Si la couche de liaison est trop épaisse, la chaleur doit traverser une plus grande quantité de matériau, ce qui augmente la résistance. Si elle est trop fine, la présence de vides et un mauvais contact peuvent accroître la résistance. La meilleure couche de liaison (BLT) est la couche fiable la plus fine qui comble entièrement l'interface dans des conditions réelles d'assemblage.
Les ingénieurs doivent évaluer le BLT en tenant compte de la conductivité thermique, de la pression de contact, de la planéité de la surface, du type de matériau, de la fiabilité à long terme et de la reproductibilité de la production.
Le TIM le plus efficace n'est pas toujours celui qui présente la valeur W/mK la plus élevée. Il s'agit du matériau qui offre la résistance thermique stable la plus faible dans le produit fini.
FAQ
Qu'est-ce que l'épaisseur de la ligne de collage ?
L'épaisseur de la couche de liaison correspond à l'épaisseur finale du matériau d'interface thermique entre une source de chaleur et une surface de refroidissement après assemblage.
Pourquoi l'épaisseur de la couche de liaison influe-t-elle sur les performances thermiques ?
La chaleur doit traverser la couche de TIM. Une couche plus épaisse augmente généralement la résistance thermique, tandis qu'une couche complète plus fine améliore généralement le transfert thermique.
Une épaisseur de joint plus fine est-elle toujours préférable ?
Pas toujours. Une couche de liaison trop fine peut laisser des poches d’air ou ne pas recouvrir entièrement la surface. La meilleure couche de liaison est fine, mais remplit néanmoins entièrement l’interface.
En quoi l'épaisseur de la couche de liaison influe-t-elle sur la pâte thermique ?

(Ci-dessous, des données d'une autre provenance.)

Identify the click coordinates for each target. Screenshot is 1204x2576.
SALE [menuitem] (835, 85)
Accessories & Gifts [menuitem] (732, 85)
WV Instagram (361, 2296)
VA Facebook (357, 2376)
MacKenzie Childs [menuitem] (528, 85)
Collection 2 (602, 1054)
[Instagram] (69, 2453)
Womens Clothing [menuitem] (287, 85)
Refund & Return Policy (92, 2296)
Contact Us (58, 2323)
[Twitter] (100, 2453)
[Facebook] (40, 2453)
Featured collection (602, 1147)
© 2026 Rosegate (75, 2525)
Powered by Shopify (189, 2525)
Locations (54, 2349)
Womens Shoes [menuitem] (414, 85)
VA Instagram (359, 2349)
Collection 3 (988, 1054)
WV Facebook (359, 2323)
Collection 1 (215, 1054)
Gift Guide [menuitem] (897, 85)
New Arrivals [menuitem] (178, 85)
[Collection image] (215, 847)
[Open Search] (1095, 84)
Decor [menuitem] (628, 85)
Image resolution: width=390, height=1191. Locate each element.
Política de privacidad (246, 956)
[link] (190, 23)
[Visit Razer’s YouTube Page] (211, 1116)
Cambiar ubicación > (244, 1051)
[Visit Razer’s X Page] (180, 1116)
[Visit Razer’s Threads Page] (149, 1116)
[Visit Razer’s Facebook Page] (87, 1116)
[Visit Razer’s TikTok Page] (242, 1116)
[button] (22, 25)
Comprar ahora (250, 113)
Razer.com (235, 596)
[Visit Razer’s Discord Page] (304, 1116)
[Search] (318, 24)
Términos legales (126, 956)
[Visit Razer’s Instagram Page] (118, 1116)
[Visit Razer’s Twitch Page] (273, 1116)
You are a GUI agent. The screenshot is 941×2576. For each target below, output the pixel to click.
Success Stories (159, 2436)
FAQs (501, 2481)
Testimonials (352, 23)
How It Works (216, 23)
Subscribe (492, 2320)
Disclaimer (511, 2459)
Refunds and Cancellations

La pâte thermique offre généralement de meilleures performances lorsqu'elle est appliquée en couche fine et uniforme. Une quantité excessive de pâte augmente l'épaisseur et la résistance, tandis qu'une quantité insuffisante peut laisser des vides.
Dans quelle mesure l'épaisseur de la couche de liaison influe-t-elle sur les pastilles thermiques ?
Les cales thermiques doivent être suffisamment épaisses pour combler l'espace, mais pas au point d'augmenter la résistance ou de générer une contrainte mécanique excessive.
Quels sont les facteurs qui déterminent l'épaisseur de la ligne de collage ?
Le BLT dépend de la taille de l'interstice, de l'épaisseur du matériau, de la pression, de la planéité de la surface, de la dureté du matériau, de la viscosité, de la compression et du processus d'assemblage.
Les ingénieurs doivent-ils choisir les TIM en fonction de leur conductivité thermique ou selon le critère BLT ?
Ces deux facteurs sont importants. La conductivité thermique permet de sélectionner les matériaux, mais ce sont le BLT et la résistance thermique qui déterminent les performances réelles de refroidissement.
Comment les ingénieurs peuvent-ils réduire l'épaisseur de la ligne de collage ?
Les ingénieurs peuvent réduire le BLT en améliorant la planéité de la surface, en choisissant le type de TIM approprié, en contrôlant la quantité appliquée, en augmentant la pression de manière adéquate et en utilisant des entretoises mécaniques ou une compression contrôlée.